> _Task description_
Render the stretch of records from the line containing "Task: Toggle the purple" through the line containing "pyautogui.click(x=956, y=564)" as a Markdown table, leaving out blank lines. Use the columns Row and Record line, giving each line its row number.

Saved entries:
»»
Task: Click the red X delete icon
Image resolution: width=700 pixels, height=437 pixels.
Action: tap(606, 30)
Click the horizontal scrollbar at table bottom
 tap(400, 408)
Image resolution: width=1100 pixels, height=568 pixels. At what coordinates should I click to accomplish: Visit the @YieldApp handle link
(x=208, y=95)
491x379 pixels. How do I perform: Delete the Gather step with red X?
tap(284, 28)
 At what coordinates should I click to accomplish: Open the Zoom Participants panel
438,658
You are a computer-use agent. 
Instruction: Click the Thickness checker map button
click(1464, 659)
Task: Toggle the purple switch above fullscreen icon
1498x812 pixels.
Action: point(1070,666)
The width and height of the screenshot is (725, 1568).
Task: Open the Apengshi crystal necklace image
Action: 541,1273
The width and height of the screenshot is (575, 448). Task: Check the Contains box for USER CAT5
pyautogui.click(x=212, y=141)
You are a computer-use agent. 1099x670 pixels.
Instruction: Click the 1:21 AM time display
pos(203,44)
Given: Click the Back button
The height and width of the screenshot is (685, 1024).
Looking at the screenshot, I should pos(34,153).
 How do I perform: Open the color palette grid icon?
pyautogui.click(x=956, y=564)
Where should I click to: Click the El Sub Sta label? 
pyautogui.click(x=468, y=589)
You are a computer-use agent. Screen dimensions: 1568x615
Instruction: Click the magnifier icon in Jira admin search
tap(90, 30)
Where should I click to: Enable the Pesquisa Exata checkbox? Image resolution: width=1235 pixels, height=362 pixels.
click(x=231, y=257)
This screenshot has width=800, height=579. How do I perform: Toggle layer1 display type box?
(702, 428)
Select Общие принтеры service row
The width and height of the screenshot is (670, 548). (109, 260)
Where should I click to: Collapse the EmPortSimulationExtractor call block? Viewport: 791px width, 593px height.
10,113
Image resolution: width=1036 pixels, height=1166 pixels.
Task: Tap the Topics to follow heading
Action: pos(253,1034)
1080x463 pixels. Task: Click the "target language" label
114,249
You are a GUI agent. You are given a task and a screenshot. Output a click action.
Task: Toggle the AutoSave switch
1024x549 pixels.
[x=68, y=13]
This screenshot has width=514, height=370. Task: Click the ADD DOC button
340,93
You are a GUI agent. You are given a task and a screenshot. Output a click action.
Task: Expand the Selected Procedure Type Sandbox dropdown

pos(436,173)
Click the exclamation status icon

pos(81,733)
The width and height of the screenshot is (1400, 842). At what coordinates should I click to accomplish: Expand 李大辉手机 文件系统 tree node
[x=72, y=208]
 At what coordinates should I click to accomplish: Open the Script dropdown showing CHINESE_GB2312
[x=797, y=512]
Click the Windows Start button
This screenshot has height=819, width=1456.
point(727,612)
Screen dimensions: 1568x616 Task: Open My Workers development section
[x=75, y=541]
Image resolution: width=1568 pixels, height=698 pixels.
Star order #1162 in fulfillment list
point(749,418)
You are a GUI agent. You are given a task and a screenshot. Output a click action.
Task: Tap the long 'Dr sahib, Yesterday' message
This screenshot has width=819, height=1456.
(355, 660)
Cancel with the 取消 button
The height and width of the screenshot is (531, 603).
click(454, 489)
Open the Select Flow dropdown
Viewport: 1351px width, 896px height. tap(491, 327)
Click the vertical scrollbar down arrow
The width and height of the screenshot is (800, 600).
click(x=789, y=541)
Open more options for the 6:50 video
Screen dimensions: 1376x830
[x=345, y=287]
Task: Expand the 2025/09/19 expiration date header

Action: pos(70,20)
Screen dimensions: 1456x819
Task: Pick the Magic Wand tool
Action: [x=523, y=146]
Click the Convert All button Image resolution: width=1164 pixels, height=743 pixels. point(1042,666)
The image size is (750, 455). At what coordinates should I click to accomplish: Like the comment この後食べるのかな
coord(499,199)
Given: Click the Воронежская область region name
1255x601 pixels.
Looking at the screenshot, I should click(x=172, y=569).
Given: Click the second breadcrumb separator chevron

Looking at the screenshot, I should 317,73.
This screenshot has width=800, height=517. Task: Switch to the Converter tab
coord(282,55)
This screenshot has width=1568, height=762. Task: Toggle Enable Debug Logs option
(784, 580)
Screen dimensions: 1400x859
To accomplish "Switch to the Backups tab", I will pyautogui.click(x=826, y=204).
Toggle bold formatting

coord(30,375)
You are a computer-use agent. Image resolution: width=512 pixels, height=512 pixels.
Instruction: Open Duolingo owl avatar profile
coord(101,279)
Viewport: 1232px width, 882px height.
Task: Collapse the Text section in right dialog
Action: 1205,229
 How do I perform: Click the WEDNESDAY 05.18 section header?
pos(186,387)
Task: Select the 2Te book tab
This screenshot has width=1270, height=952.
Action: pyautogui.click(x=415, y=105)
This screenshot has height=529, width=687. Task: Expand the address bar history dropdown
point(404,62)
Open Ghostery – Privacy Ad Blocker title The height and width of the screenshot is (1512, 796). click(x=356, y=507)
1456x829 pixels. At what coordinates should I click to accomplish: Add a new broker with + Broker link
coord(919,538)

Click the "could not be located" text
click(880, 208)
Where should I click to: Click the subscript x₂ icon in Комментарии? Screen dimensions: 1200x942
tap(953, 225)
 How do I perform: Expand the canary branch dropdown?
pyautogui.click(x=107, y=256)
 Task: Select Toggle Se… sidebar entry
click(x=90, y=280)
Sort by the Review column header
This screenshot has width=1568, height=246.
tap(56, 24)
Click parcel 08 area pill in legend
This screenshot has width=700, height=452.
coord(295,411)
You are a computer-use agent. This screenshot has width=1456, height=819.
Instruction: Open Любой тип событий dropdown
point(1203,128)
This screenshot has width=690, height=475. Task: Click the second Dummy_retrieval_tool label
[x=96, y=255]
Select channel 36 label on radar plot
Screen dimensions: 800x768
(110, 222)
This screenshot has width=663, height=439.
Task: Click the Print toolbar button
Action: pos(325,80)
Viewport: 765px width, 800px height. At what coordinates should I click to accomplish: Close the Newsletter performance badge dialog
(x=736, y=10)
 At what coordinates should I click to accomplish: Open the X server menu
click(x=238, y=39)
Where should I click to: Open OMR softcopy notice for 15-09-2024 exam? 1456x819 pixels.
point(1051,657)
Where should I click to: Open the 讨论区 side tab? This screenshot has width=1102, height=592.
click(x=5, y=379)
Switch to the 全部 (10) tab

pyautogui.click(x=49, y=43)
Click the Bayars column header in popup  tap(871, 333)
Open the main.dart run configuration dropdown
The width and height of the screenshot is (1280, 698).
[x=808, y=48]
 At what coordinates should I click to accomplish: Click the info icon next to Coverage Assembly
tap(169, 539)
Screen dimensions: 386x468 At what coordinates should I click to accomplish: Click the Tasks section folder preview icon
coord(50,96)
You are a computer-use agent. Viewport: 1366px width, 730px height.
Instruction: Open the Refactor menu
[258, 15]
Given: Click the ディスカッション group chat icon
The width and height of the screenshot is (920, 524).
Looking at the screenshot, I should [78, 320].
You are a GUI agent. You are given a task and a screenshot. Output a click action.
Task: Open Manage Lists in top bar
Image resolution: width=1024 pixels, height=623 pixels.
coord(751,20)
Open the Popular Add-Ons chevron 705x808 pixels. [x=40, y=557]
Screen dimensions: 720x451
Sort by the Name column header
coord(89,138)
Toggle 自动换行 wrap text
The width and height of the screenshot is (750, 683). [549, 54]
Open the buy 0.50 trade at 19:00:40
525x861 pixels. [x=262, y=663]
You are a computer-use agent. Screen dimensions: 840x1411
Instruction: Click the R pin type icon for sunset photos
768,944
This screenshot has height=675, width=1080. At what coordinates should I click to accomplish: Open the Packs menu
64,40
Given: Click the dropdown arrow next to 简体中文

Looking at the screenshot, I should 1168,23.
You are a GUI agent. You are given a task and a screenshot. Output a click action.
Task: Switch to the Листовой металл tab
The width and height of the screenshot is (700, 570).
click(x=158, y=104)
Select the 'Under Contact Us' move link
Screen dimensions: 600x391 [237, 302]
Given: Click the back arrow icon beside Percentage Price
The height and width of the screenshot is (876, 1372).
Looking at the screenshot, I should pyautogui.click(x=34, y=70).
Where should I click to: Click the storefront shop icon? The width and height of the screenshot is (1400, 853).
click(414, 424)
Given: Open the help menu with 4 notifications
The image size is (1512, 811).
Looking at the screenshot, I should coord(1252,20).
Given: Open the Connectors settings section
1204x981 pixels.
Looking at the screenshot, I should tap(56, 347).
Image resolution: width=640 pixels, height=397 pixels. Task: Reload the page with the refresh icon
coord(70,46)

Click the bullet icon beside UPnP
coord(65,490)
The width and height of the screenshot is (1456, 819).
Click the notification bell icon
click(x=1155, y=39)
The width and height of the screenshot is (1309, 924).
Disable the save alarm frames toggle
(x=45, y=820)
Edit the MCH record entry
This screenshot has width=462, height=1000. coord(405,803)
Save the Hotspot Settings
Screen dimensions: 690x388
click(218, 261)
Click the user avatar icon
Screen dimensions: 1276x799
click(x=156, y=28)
««
> _Response_
| Row | Record line |
|---|---|
| 1 | Task: Toggle the purple switch above fullscreen icon |
| 2 | 1498x812 pixels. |
| 3 | Action: point(1070,666) |
| 4 | The width and height of the screenshot is (725, 1568). |
| 5 | Task: Open the Apengshi crystal necklace image |
| 6 | Action: 541,1273 |
| 7 | The width and height of the screenshot is (575, 448). Task: Check the Contains box for USER CAT5 |
| 8 | pyautogui.click(x=212, y=141) |
| 9 | You are a computer-use agent. 1099x670 pixels. |
| 10 | Instruction: Click the 1:21 AM time display |
| 11 | pos(203,44) |
| 12 | Given: Click the Back button |
| 13 | The height and width of the screenshot is (685, 1024). |
| 14 | Looking at the screenshot, I should pos(34,153). |
| 15 |  How do I perform: Open the color palette grid icon? |
| 16 | pyautogui.click(x=956, y=564) |